The covenant - James A. Michener [401]
What Mr. Rhodes wanted to know was whether General de Groot had the capacity and the fire to resist an English attempt at taking over the Boer republics. 'He's said to be past sixty, much too old to be leading troops. But he's also said to be a very active man, good with horses and guns. Find out about him.'
'Then you're not interested in Zimbabwe? Not really?'
Mr. Rhodes changed his attitude completely. Grasping Saltwood by the shoulder, he said quietly, 'Frank, I'm interested in everything. I want to pursue everything. You're off to Zimbabwe in the morning. By way of Vrymeer.'
It was this variety of interests which almost destroyed the pleasant relationship between Mr. Rhodes and Frank, because that night a cable from London reached South Africa, informing Rhodes that a business friend of some importance was sending his niece on vacation to Cape Town and using her to deliver a packet of documents that he wanted Rhodes to study. Someone must meet the young woman, Maud Turner, not only to receive the documents, but also to see that she was properly ensconced.

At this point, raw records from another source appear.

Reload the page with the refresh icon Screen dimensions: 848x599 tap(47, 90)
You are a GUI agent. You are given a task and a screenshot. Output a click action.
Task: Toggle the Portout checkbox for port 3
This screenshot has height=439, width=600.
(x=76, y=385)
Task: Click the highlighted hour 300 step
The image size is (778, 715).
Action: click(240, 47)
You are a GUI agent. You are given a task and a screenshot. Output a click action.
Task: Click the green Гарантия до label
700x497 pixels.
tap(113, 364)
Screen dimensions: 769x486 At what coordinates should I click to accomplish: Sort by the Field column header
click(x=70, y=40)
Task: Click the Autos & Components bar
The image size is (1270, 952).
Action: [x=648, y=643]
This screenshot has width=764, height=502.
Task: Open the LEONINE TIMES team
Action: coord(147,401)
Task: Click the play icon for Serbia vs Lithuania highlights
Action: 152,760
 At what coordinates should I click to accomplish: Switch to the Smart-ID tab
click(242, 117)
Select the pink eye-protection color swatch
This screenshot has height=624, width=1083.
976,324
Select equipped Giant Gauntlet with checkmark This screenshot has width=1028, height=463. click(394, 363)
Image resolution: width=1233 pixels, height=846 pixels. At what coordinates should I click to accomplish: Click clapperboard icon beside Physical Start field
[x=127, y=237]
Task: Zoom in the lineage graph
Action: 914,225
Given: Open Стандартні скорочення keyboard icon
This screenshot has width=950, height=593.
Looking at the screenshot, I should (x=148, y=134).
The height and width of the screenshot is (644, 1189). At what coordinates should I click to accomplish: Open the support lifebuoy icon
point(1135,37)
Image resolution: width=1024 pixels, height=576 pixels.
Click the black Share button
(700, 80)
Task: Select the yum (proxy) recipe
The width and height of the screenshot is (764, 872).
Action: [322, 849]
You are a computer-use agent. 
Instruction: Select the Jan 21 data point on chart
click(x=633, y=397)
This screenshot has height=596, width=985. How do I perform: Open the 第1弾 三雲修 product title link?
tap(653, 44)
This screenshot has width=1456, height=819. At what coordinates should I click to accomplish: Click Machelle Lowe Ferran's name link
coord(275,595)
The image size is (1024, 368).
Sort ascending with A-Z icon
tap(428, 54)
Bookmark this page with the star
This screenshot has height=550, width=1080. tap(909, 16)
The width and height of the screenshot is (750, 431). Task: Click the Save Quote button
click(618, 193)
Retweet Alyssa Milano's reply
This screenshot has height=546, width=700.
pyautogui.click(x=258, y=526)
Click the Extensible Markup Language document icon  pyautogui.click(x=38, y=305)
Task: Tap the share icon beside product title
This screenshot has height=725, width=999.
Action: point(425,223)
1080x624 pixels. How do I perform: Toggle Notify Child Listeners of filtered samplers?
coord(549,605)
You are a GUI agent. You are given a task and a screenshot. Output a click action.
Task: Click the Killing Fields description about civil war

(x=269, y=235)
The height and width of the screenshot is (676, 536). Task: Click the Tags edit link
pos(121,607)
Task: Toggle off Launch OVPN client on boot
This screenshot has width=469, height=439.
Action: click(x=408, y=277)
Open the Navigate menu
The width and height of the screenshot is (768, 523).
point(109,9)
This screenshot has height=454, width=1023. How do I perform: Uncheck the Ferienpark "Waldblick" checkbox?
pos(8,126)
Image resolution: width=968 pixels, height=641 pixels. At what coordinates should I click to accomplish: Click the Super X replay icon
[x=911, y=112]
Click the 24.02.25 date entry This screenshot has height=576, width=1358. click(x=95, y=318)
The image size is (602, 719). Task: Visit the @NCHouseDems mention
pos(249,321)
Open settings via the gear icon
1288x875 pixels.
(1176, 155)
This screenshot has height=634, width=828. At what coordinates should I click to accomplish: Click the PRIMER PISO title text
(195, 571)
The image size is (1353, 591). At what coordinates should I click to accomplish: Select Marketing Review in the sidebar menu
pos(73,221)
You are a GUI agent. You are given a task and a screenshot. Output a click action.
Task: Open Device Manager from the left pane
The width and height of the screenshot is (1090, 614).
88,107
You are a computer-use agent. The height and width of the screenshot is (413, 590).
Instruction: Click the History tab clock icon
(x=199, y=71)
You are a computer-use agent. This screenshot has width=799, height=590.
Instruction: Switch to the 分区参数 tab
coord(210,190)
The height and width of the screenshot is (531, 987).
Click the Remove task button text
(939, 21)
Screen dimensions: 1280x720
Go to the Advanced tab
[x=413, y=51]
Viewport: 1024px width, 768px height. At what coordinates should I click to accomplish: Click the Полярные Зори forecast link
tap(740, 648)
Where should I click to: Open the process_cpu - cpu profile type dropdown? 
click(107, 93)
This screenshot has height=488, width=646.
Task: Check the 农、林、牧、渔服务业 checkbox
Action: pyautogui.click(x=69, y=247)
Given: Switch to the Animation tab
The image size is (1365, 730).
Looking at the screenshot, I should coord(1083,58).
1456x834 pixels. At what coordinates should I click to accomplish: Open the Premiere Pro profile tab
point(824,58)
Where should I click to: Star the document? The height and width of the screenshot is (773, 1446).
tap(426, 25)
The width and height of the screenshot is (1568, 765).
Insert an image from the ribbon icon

No one knew anything about Miss Turner except that her uncle was powerful, but there was a strong suspicion that she must be rather unattractive, else why would her uncle be sending her to Cape Town? Through the years English families had developed the pleasant and prudent habit of managing by one device or another to ship their unmarriageable females either to India or to Australia, on the principle that 'if she can't get married out where the competition is so thin, she'll never make it.' This trickle of gaunt, unlovely creatures was regularly dispatched to the far colonies in hopes that most would never return, or at least, not till they had sons of a proper age for Eton or Harrow.
'You must attend her, Frank,' Rhodes said peremptorily.
'But I'm heading for Zimbabwe.'
'It can wait. It's been waiting three thousand years.'
So Frank Saltwood, now in his thirties, clean and trim, with the affectations of an Oxford education, boarded the smoky train at Kimberley and headed south over the empty spaces of the Great Karroo.
He realized from the start that this could be a much more dangerous mission than going north to Zimbabwe, because of the inviolate rule that governed Mr. Rhodes' young gentlemen: once a man displayed serious interest in a young woman, he was quarantined from decisions of importance, and if he actually married her, he could be fired that day. Indeed, Frank wondered if Mr. Rhodes' choice of him to attend Miss Turner had not been some kind of signal that his days in diamonds and gold were nearing an end. Because he enjoyed his work and wanted to continue it, he was determined to handle the young lady with aloofness, accept her documents, sign her into the Mount Nelson, and hurry back to Kimberley and his more important work. He certainly would not risk employment he'd liked for so many years by becoming entangled with a woman.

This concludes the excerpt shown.